MIT Technology Review
Reuters is scooping its rivals using intelligent machines that mine Twitter for news stories.
“The advent of the internet and the subsequent information explosion has made it increasingly challenging for journalists to produce news accurately and swiftly.” So begin the research and development team at the global news agency Reuters in a paper on the arXiv this week.
For Reuters, the problem has been made more acute by the emergence of fake news as an important factor in distorting the perception of events.
Reuters’ new Reuters Tracer system can mostly automate the identification of breaking global news by sampling the Twitter data stream both randomly and from human-curated sources, and then applying a clustering algorithm to find multiple conversations that could signify news events.

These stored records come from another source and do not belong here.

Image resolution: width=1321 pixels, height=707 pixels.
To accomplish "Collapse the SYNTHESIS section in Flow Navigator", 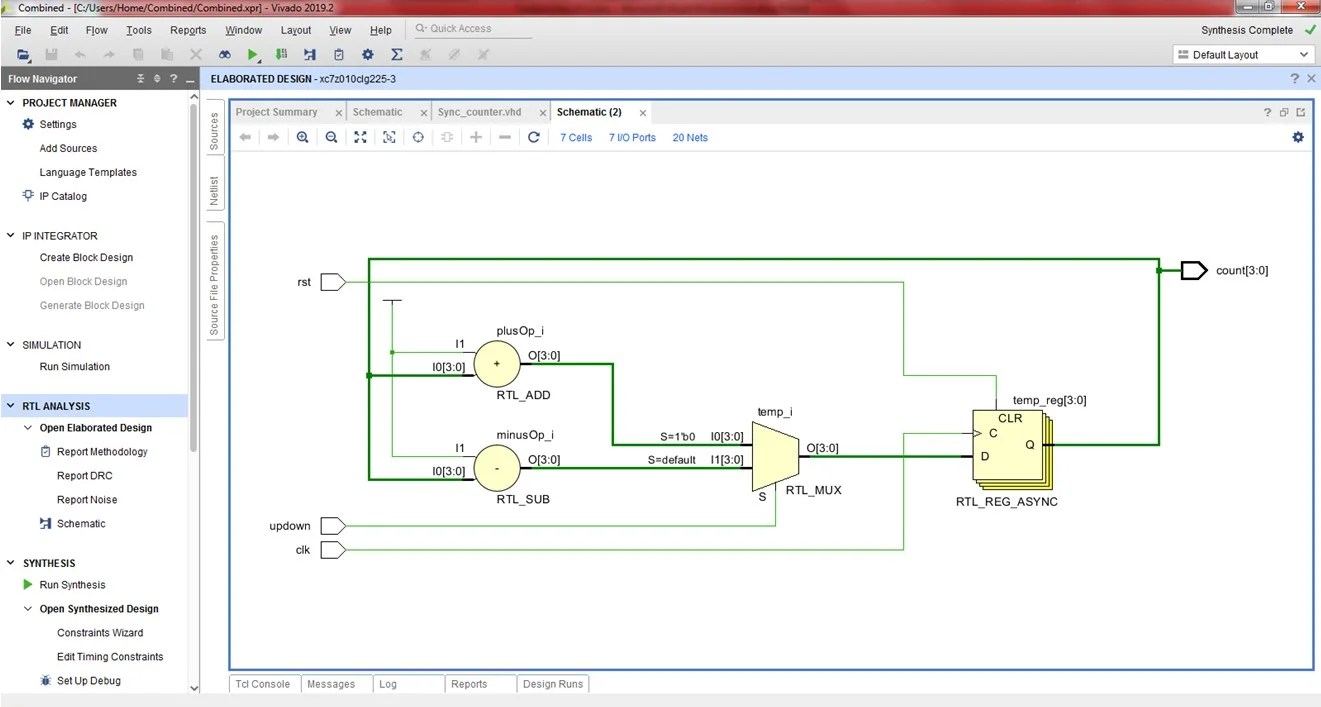I will point(11,562).

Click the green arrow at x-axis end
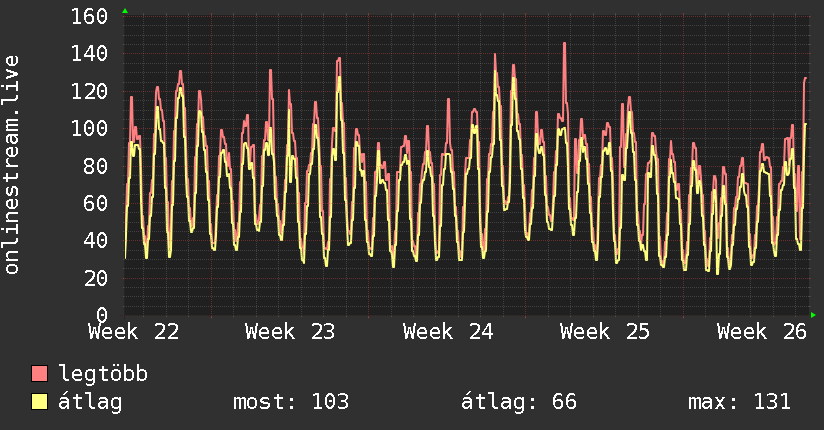point(813,315)
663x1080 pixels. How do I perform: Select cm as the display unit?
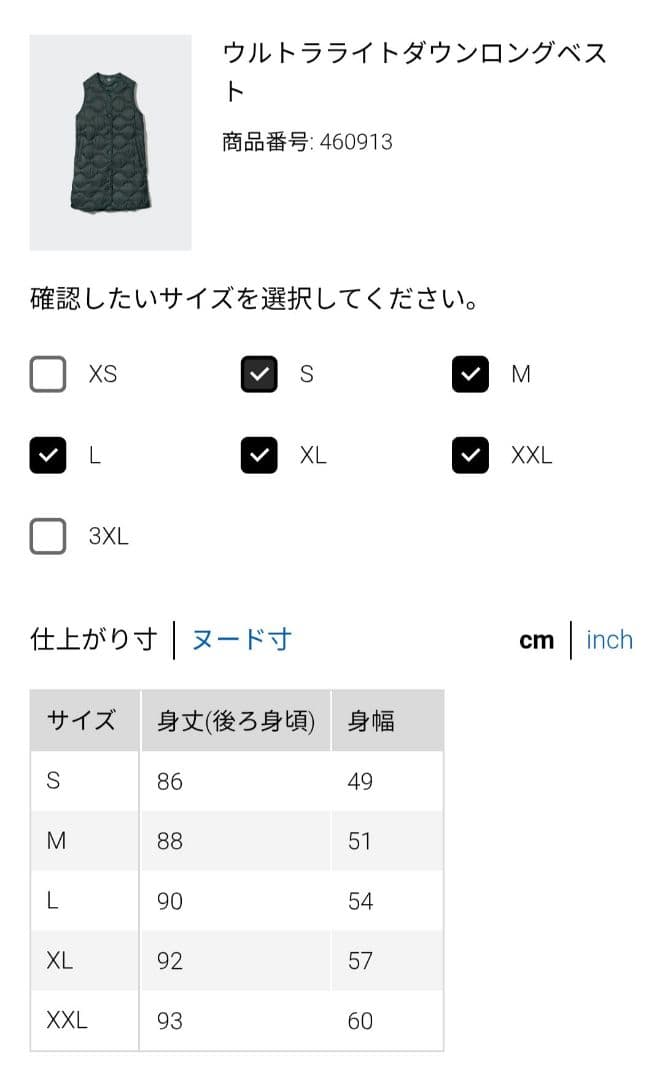537,639
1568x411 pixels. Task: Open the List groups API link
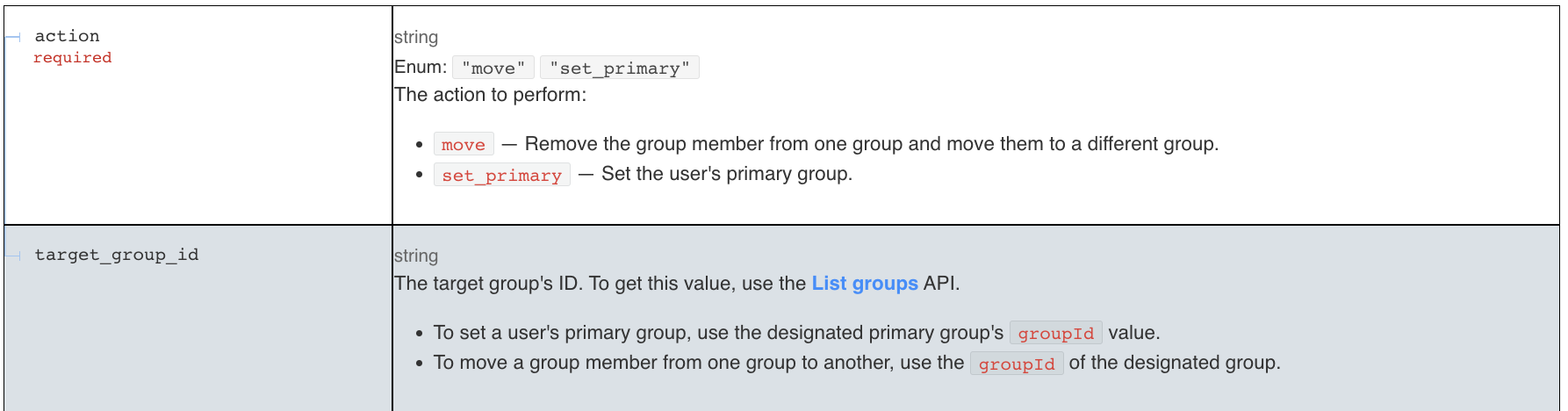864,284

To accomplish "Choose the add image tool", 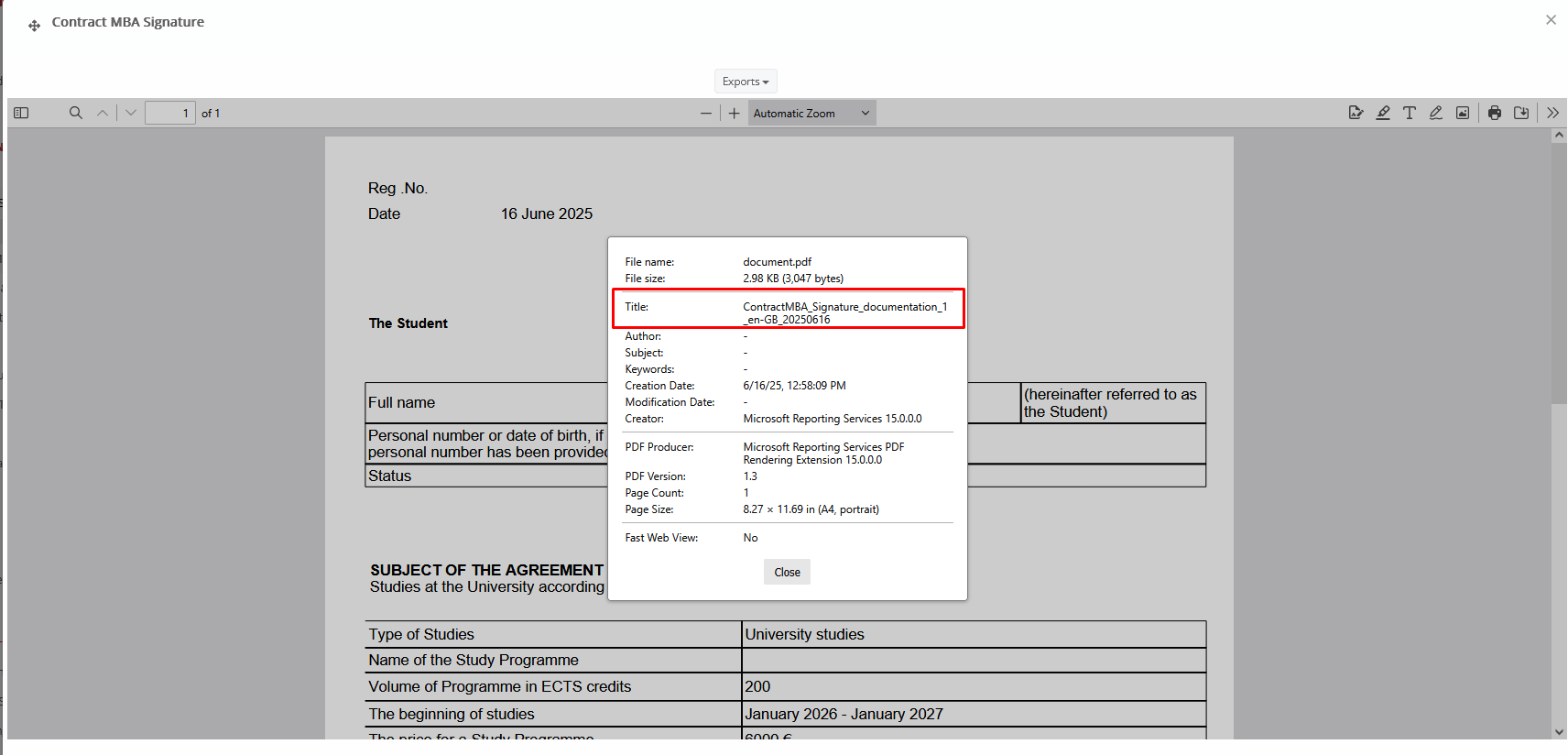I will [1463, 113].
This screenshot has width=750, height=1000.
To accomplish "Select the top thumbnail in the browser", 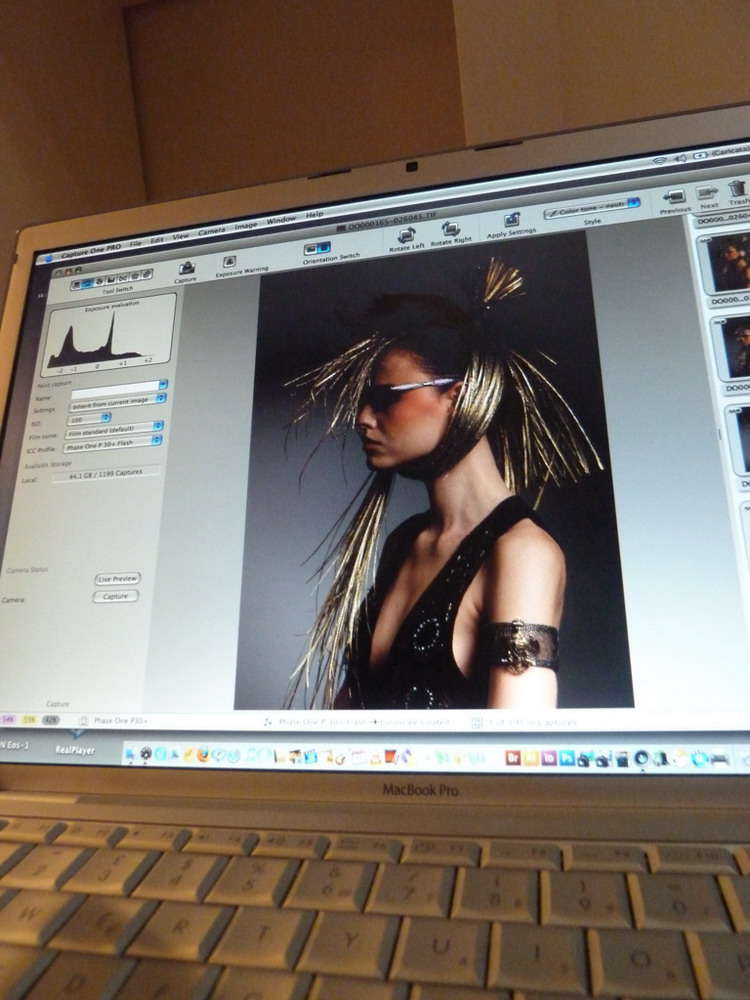I will (x=729, y=261).
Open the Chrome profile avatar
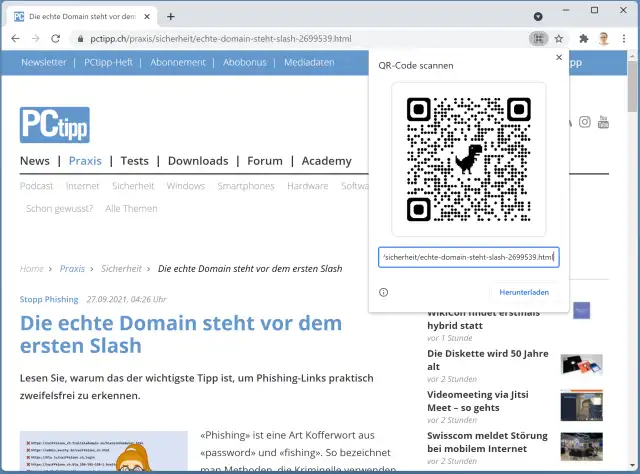Screen dimensions: 640x474 coord(604,38)
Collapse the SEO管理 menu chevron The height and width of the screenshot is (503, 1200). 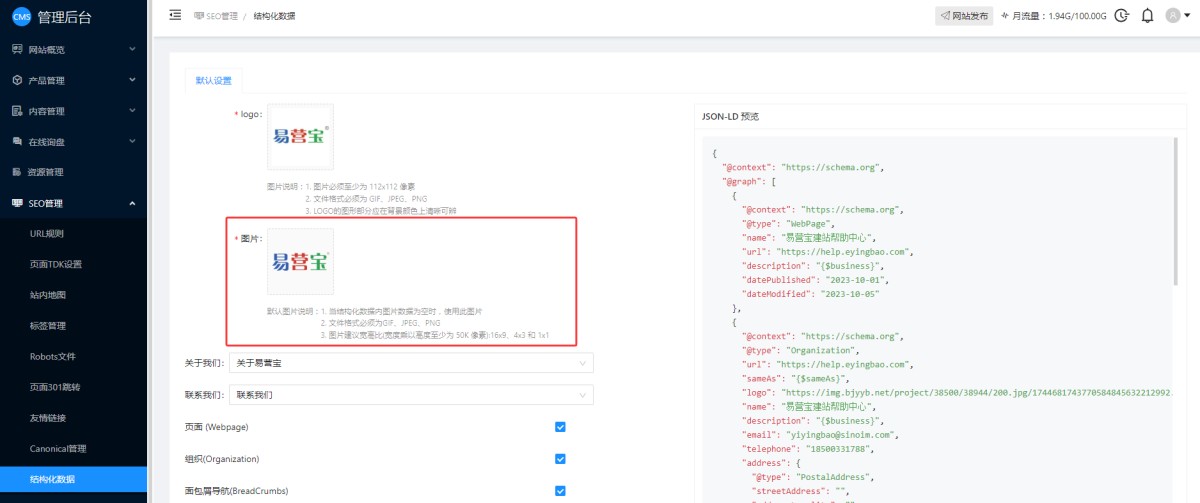click(132, 203)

In the next step, Tracer uses several algorithms to classify and prioritize events, including by location via a database of cities and keywords. Veracity is determined by tracing the source via the earliest tweet in the conversation mentioning the topic and any sites it points to, and then Tracer consults a database of known fake news producers; the final step is to compose a headline and summary, and circulate the news across Reuters.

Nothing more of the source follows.